[TEXT SEGMENT — start]
On a Sunday night last month, as a foot of snow begins blanketing the city, Andrew is in the downstairs D.J. booth at Santos preparing to host a party called What the Fuck!? Wearing his trademark white jeans and white T-shirt with fake blood dripping from the collar, he is in full Andrew W.K. mode, no longer the quiet impresario in the lighting booth but the nucleus around which the party orbits. “Tonight is an experiment,” he says. “I want this club to be a safe haven for fringe performers. When I started performing, I played in all sort of places. A Starbucks. This guy’s apartment. There was a place in Ypsilanti, Michigan, called the Green Room, where there was never more than twenty people, but I pretty much created the whole Andrew W.K. thing there.” Hoping to re-create that experience, he has invited nine little-known performers to play a series of short sets. “I’m nervous about the weather,” he says. “We’ll have to see if anyone shows up.”
[TEXT SEGMENT — finish]
[STUDY MATERIAL — start]
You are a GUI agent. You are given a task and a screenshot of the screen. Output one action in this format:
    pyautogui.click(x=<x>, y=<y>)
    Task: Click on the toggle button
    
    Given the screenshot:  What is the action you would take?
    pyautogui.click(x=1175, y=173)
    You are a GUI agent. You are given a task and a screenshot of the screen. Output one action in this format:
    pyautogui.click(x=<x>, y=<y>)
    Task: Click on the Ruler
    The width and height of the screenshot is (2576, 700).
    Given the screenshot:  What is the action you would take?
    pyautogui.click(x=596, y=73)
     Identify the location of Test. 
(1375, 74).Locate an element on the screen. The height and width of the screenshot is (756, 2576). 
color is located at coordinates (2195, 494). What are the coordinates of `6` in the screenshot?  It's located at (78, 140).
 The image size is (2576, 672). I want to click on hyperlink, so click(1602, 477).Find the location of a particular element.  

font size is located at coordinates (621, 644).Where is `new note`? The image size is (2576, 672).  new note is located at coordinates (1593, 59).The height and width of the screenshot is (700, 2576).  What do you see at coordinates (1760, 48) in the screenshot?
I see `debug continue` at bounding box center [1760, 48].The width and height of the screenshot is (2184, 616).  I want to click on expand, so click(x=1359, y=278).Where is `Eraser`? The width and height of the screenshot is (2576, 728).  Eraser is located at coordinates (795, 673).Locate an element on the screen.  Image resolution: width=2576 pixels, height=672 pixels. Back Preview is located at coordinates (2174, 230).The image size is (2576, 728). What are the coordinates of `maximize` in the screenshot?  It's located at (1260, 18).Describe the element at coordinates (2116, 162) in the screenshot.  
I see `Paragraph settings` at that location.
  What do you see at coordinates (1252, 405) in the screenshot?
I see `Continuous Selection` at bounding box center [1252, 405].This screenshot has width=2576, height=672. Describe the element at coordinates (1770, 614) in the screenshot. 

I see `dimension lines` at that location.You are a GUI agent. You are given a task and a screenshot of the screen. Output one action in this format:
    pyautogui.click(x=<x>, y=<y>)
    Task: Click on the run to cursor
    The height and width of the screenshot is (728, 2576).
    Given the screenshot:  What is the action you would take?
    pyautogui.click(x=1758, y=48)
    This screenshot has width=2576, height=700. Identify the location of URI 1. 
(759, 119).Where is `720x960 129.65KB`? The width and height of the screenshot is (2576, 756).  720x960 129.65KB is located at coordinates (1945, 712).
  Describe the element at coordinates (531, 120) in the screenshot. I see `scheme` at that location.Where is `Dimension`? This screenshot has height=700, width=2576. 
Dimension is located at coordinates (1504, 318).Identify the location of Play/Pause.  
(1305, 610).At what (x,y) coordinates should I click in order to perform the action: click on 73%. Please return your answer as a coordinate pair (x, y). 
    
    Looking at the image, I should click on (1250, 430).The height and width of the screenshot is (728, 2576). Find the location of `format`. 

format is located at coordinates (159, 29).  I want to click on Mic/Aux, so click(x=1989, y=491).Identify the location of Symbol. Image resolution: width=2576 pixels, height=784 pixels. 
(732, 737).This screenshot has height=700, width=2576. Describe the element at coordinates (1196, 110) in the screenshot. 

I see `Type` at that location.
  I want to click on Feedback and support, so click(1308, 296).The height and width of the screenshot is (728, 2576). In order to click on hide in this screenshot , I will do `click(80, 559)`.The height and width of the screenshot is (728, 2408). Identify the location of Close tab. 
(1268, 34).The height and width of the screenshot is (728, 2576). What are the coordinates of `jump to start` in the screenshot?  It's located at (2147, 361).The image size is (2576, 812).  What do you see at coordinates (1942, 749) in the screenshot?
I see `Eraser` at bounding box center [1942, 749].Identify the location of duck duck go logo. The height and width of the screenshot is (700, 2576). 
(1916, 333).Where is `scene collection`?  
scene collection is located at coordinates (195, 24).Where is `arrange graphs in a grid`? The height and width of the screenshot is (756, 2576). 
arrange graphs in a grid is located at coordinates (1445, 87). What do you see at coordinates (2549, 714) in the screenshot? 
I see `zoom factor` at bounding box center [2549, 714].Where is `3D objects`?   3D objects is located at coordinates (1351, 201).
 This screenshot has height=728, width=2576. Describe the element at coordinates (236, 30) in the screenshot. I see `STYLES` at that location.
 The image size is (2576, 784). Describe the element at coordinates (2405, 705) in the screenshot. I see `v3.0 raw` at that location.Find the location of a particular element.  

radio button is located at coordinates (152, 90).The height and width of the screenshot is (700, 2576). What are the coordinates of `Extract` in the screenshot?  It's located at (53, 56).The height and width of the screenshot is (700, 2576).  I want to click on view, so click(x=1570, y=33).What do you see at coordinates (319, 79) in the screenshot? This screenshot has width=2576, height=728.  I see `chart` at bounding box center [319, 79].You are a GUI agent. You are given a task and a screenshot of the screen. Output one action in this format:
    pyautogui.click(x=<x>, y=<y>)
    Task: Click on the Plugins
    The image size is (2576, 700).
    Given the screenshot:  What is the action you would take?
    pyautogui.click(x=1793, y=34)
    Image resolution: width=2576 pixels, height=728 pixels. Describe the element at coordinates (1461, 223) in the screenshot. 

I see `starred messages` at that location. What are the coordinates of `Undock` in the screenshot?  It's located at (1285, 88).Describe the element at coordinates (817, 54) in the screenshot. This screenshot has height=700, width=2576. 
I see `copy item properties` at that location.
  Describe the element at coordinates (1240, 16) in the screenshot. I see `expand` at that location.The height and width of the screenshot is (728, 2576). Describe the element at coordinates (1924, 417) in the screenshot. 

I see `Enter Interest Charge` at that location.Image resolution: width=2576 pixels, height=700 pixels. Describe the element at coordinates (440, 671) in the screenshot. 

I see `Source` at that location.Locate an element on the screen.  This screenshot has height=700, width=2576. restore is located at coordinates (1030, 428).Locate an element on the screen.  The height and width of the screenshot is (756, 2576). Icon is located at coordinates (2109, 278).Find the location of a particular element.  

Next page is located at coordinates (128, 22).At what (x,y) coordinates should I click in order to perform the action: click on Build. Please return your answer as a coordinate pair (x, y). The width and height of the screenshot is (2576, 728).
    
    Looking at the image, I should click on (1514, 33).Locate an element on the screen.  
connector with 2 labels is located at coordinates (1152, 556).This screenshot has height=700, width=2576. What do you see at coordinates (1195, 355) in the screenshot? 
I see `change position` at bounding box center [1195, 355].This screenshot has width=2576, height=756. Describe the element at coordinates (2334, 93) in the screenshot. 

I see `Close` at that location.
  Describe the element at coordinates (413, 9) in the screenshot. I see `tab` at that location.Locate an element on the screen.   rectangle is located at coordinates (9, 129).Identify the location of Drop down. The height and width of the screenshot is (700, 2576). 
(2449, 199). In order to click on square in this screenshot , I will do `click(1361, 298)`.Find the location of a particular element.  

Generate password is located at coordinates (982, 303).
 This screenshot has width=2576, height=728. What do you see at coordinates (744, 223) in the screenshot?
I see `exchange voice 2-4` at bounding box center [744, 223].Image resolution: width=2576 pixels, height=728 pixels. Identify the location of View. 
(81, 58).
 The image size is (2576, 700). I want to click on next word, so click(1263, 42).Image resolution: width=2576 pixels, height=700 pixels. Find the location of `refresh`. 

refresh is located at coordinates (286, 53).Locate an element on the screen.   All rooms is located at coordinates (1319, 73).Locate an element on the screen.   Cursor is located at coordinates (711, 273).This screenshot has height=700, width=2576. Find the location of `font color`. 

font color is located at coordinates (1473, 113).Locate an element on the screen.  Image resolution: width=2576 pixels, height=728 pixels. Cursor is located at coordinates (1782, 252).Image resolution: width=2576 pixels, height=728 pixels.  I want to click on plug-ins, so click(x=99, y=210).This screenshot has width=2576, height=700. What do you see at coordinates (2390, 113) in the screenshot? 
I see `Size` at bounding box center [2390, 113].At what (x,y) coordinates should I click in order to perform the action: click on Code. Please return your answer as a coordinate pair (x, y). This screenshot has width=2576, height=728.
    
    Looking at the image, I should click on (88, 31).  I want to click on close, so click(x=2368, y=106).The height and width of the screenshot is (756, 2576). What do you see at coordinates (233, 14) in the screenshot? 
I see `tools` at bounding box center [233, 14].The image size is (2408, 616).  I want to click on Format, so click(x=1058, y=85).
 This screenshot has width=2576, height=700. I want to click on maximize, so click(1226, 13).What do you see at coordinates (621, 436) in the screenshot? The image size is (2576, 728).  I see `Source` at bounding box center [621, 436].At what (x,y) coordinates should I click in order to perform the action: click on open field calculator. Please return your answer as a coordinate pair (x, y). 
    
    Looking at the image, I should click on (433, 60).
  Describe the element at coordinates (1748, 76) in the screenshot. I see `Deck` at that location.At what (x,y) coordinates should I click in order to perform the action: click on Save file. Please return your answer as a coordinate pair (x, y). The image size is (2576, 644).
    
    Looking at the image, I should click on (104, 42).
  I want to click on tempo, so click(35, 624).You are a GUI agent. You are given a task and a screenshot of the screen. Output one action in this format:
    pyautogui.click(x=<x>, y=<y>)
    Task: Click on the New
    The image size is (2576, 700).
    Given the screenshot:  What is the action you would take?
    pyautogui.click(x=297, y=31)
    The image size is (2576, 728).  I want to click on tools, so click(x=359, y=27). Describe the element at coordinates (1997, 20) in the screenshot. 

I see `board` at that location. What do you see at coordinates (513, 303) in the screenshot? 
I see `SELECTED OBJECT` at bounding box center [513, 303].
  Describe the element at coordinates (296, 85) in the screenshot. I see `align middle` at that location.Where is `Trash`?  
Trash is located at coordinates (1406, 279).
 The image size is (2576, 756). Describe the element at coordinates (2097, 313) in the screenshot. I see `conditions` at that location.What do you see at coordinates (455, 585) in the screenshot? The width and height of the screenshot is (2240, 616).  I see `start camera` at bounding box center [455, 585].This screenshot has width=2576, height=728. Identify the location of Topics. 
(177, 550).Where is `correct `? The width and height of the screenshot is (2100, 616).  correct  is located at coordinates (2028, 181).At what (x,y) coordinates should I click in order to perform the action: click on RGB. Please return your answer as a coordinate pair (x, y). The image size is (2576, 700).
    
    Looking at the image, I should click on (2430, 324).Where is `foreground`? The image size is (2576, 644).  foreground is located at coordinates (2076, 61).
[STUDY MATERIAL — finish]
**PROBLEM STATEMENT**
Reproduce the Santos passage in full, word for word. Draw only on the Santos passage.

**EXERCISE RESULT**
On a Sunday night last month, as a foot of snow begins blanketing the city, Andrew is in the downstairs D.J. booth at Santos preparing to host a party called What the Fuck!? Wearing his trademark white jeans and white T-shirt with fake blood dripping from the collar, he is in full Andrew W.K. mode, no longer the quiet impresario in the lighting booth but the nucleus around which the party orbits. “Tonight is an experiment,” he says. “I want this club to be a safe haven for fringe performers. When I started performing, I played in all sort of places. A Starbucks. This guy’s apartment. There was a place in Ypsilanti, Michigan, called the Green Room, where there was never more than twenty people, but I pretty much created the whole Andrew W.K. thing there.” Hoping to re-create that experience, he has invited nine little-known performers to play a series of short sets. “I’m nervous about the weather,” he says. “We’ll have to see if anyone shows up.”